**PROMPT**
After locating the line with "Screen dimensions: 908x500" below, output it and each following line exactly, stopping after the line with "Image resolution: width=1654". No pictures.

────────────────────────────────────────

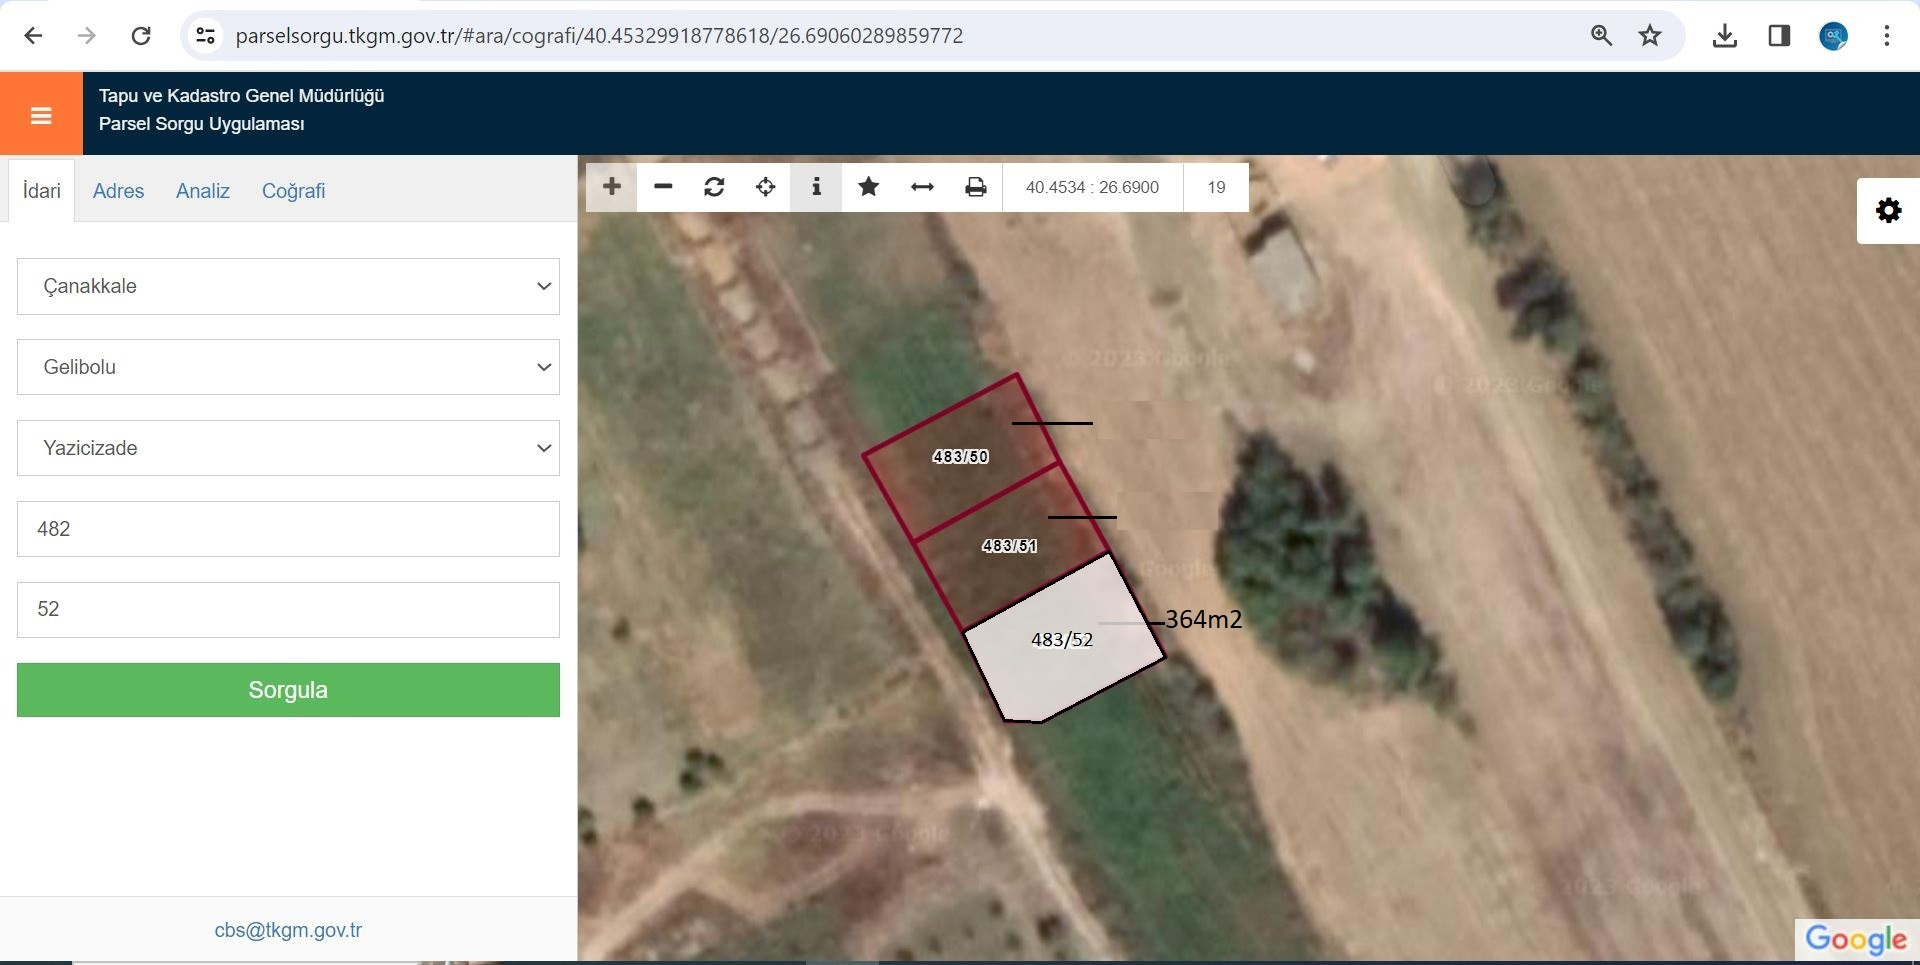Refresh the map using the rotate arrows icon
Image resolution: width=1920 pixels, height=965 pixels.
coord(714,187)
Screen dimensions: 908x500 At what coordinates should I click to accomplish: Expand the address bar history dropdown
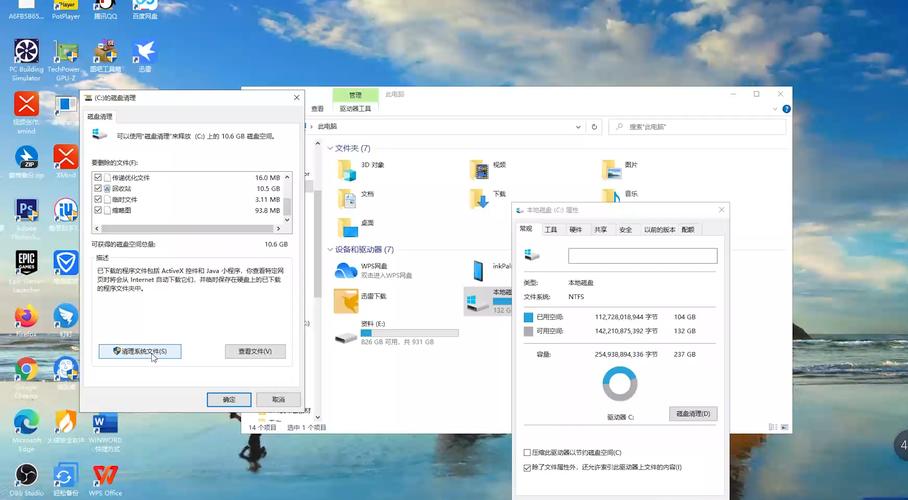pos(578,127)
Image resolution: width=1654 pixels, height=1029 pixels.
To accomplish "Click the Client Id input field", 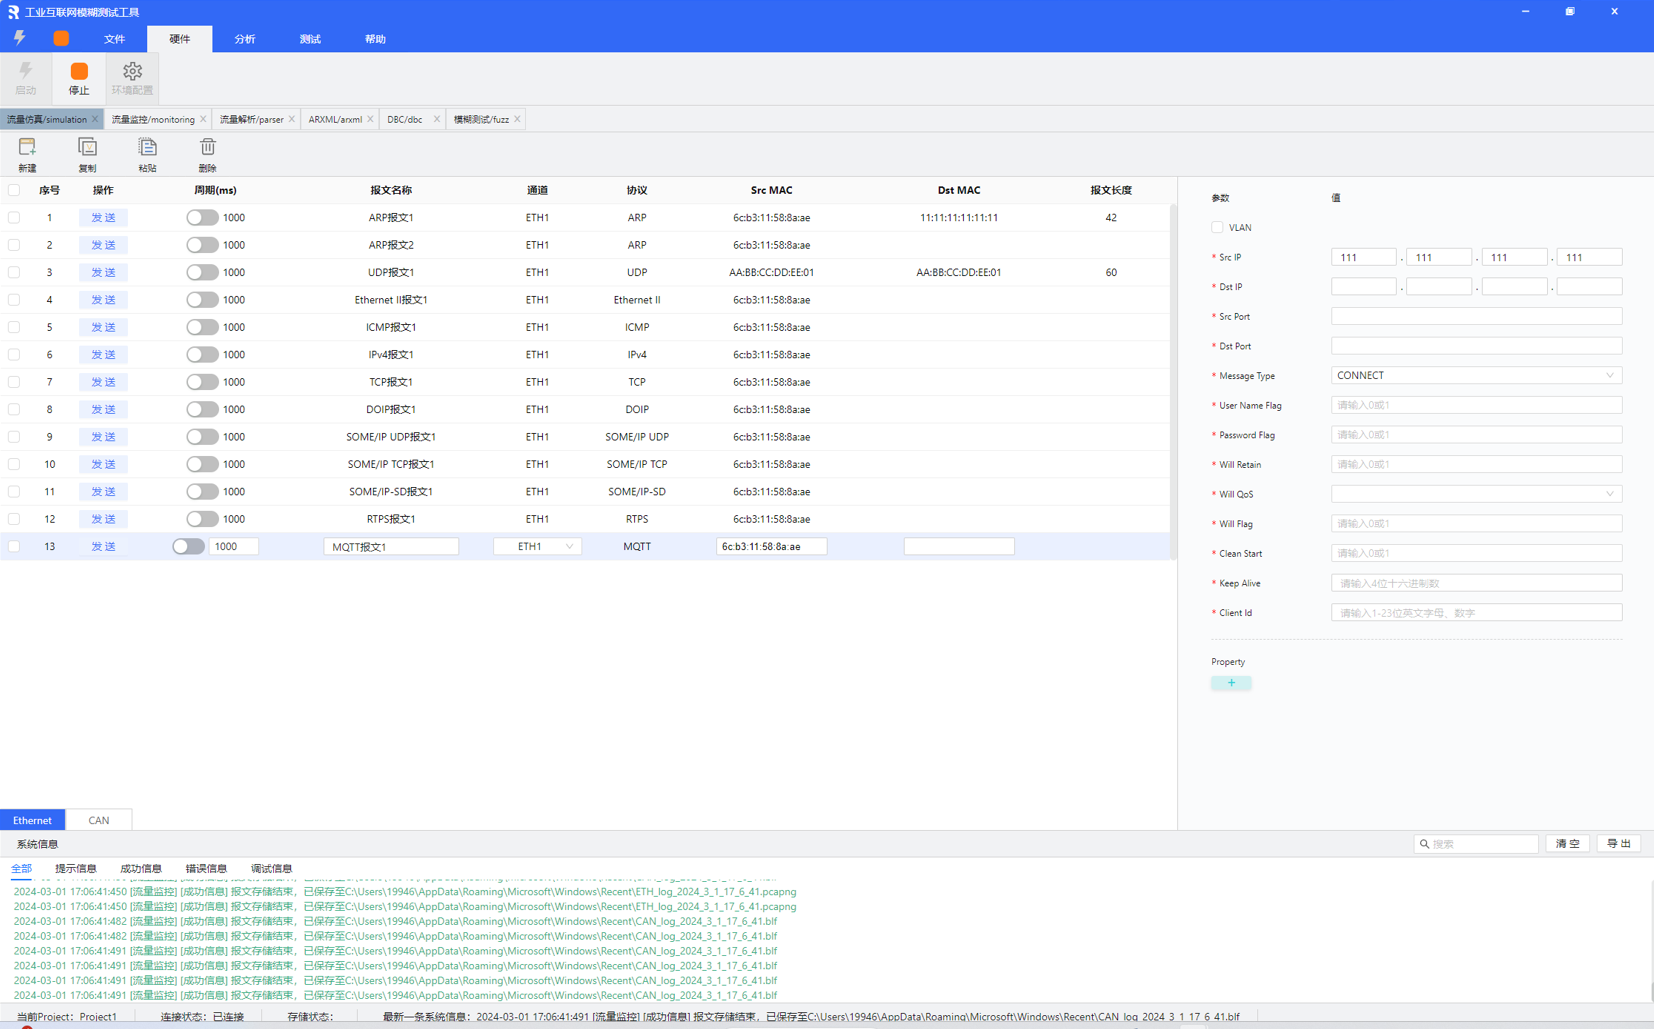I will (1475, 613).

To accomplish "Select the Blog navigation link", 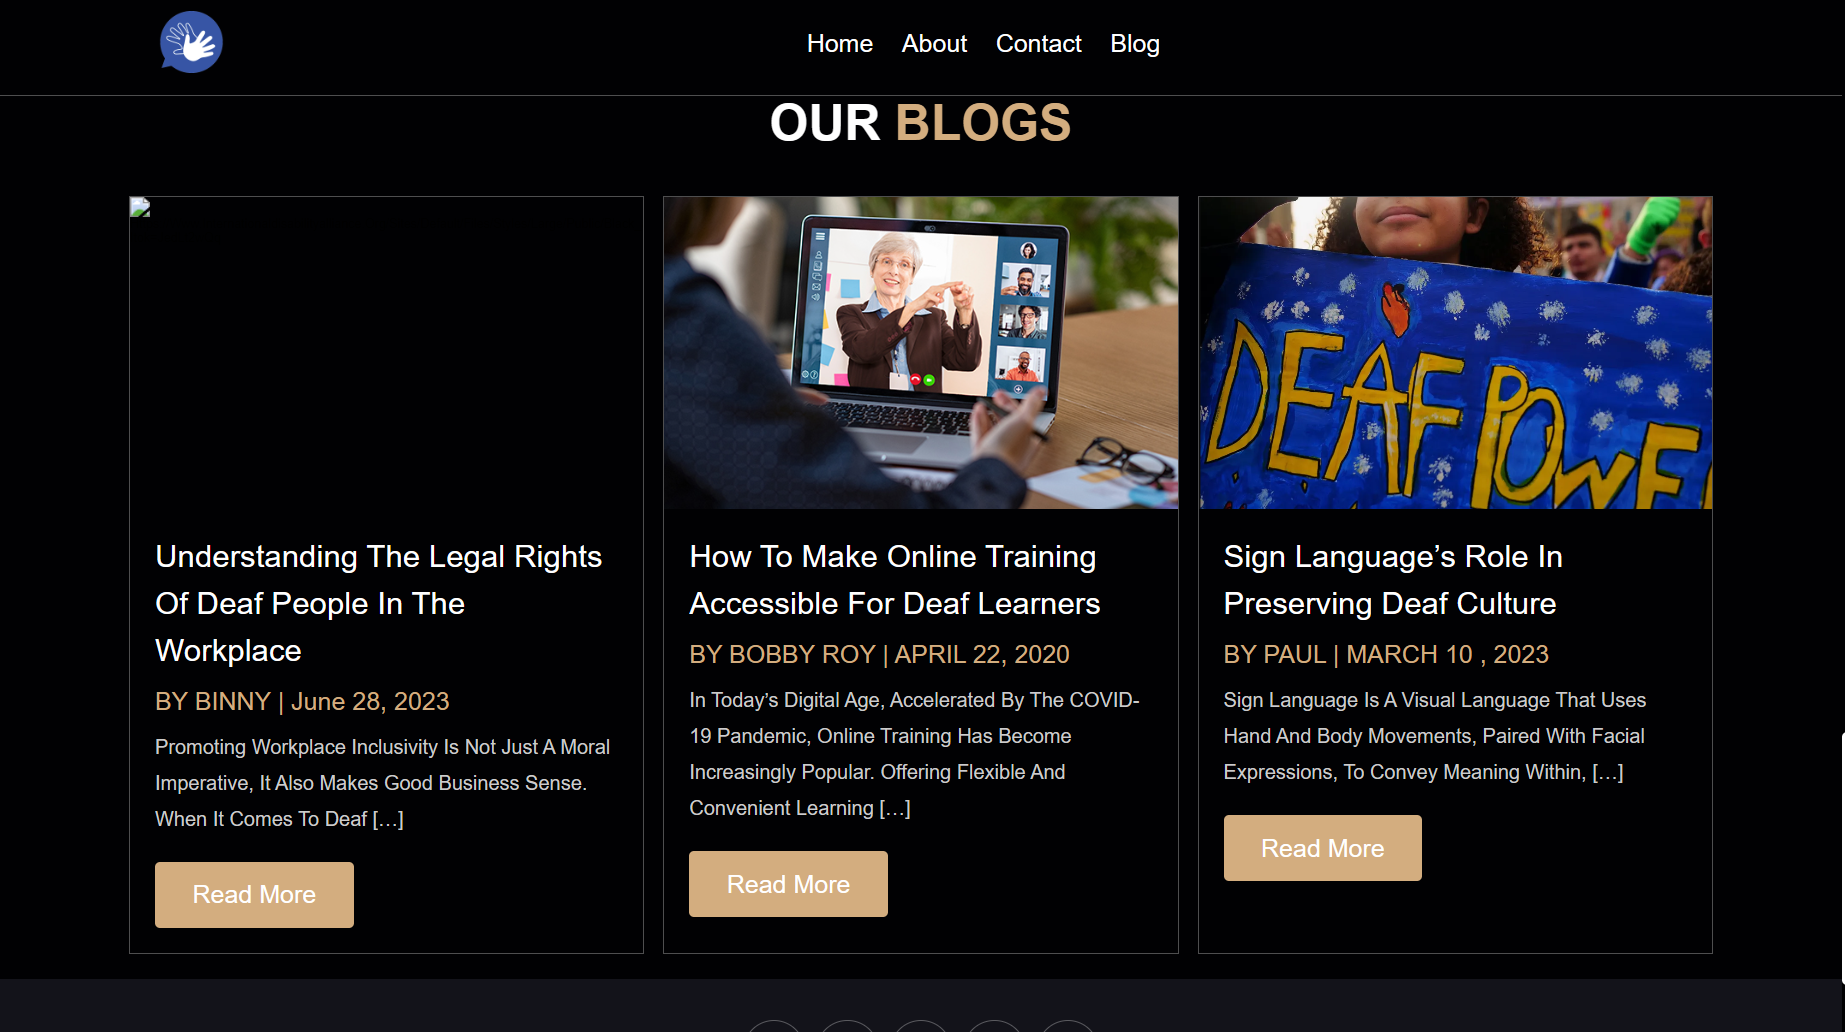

────────────────────────────────────────

**FINISHED EXERCISE**
Screen dimensions: 908x500 At what coordinates should I click to accomplish: Expand the address bar history dropdown
pos(578,127)
Image resolution: width=1654 pixels, height=1029 pixels.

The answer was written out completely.